Even though it will be awkward for some people, I plan to update my many web sites and online profiles to reflect my gender and name change. At some point, my profiles and sites will include pictures of me as a woman. And I have no intention of deleting the old pictures; to do so would be to erase important parts of how I came to be who I am -- as a woman.

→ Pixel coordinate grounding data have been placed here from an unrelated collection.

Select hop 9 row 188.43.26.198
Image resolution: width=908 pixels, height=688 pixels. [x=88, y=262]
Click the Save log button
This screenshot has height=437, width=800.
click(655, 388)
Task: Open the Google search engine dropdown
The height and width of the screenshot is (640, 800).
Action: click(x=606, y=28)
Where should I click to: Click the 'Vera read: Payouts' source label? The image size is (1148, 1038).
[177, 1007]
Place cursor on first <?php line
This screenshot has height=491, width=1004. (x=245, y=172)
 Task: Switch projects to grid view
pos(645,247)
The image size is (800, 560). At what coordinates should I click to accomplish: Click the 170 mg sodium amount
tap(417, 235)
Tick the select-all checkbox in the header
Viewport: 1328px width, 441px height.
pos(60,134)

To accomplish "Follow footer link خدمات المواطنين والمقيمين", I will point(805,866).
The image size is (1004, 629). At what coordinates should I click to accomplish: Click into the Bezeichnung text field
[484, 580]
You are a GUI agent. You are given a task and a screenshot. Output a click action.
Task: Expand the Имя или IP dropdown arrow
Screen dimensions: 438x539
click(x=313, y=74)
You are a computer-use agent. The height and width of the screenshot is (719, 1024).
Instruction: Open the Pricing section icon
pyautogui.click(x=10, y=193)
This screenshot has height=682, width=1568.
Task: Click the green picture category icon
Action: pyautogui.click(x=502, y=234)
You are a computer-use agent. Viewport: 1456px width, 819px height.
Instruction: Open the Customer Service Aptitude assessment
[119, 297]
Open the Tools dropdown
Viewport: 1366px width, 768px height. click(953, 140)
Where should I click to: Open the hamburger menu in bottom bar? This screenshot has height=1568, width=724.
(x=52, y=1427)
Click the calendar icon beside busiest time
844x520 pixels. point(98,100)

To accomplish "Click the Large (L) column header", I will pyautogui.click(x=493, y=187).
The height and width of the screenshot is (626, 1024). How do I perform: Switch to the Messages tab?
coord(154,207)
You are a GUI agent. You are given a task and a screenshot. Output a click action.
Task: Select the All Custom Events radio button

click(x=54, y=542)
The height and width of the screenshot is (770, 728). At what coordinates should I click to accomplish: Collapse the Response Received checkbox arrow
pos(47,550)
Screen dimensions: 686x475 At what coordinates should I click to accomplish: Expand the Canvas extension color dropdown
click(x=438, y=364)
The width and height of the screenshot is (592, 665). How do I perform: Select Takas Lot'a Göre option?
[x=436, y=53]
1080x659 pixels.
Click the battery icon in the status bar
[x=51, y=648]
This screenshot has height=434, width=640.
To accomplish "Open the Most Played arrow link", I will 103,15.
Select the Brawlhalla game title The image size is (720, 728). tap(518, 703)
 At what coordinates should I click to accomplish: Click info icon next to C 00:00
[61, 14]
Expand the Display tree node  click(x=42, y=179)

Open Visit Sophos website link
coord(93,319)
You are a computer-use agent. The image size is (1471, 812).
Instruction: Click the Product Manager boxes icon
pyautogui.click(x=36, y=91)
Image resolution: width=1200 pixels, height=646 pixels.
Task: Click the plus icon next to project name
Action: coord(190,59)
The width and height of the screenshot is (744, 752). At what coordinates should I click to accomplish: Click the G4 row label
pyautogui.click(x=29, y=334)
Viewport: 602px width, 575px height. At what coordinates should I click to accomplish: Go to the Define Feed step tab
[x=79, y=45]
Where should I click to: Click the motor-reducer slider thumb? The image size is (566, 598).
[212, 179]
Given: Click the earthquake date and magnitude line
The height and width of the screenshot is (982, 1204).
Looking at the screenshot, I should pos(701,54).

I am not judging anyone in their approach, just curious how people have thought of handling these things, particularly in the "information age," when nothing ever really goes out of circulation. Remember that picture of you drunk in college, when you nearly lost consciousness? Once it gets posted online, it will forever be accessible in the internet archive (not to mention the archives of companies like Google and Facebook). In the same vein, so will all those pictures of you as your birth-identified gender.

Thoughts?

AnnaCalliope
01-12-2011, 02:14 PM
I have coordinating male and female accounts for all applicable social networking sites, so when I do finally transition I already have the female account setup and ready to go. As for my male sites, I'm not really sure at this point. Part of me wants to merge the two together into one cohesive whole, and part me wants nothing more to do with my male self and delete them altogether. Its a very hard decision to make, but I've got plenty of time until then.

Stephanie Anne
01-12-2011, 02:49 PM
My view on my online identity and how it relates to my transition is this:

"Fu** anyone who has an issue with my transitioning and fu** hiding myself".

Only thing I have jettisoned is my old name and gender marker on my ID because they no longer applies to me legally. I changed my name online wherde I could and recreated accounts where I couldn't. I have no intention of trying to scrub my old life online i some attempt to try and pretend it never existed.

Hell, my okcupid account says in the first sentence that I am a trans woman. If someone has an issue with it, that's their problem. Of course I guard my personal information but I have always done that.

pamela_a
01-12-2011, 04:11 PM
When my name and gender legally changed I just updated that information wherever it was. I am who I am and if someone doesn't like it it's their issue, not mine

danielleb
01-12-2011, 05:51 PM
My view on my online identity and how it relates to my transition is this:
"Fu** anyone who has an issue with my transitioning and fu** hiding myself".

:iagree:
The male side of me has spent the last 5+ years dying off, and barely existed in the world anyway. Time to get on with the business of living. Good riddance!:bigsmack:

Jorja
01-12-2011, 06:11 PM
I did not have to worry about it because I transitioned before the internet existed in its present form. However, on things like job resumes or organizations I belonged to I just updated the information to reflect my change. Nobody ever questioned it.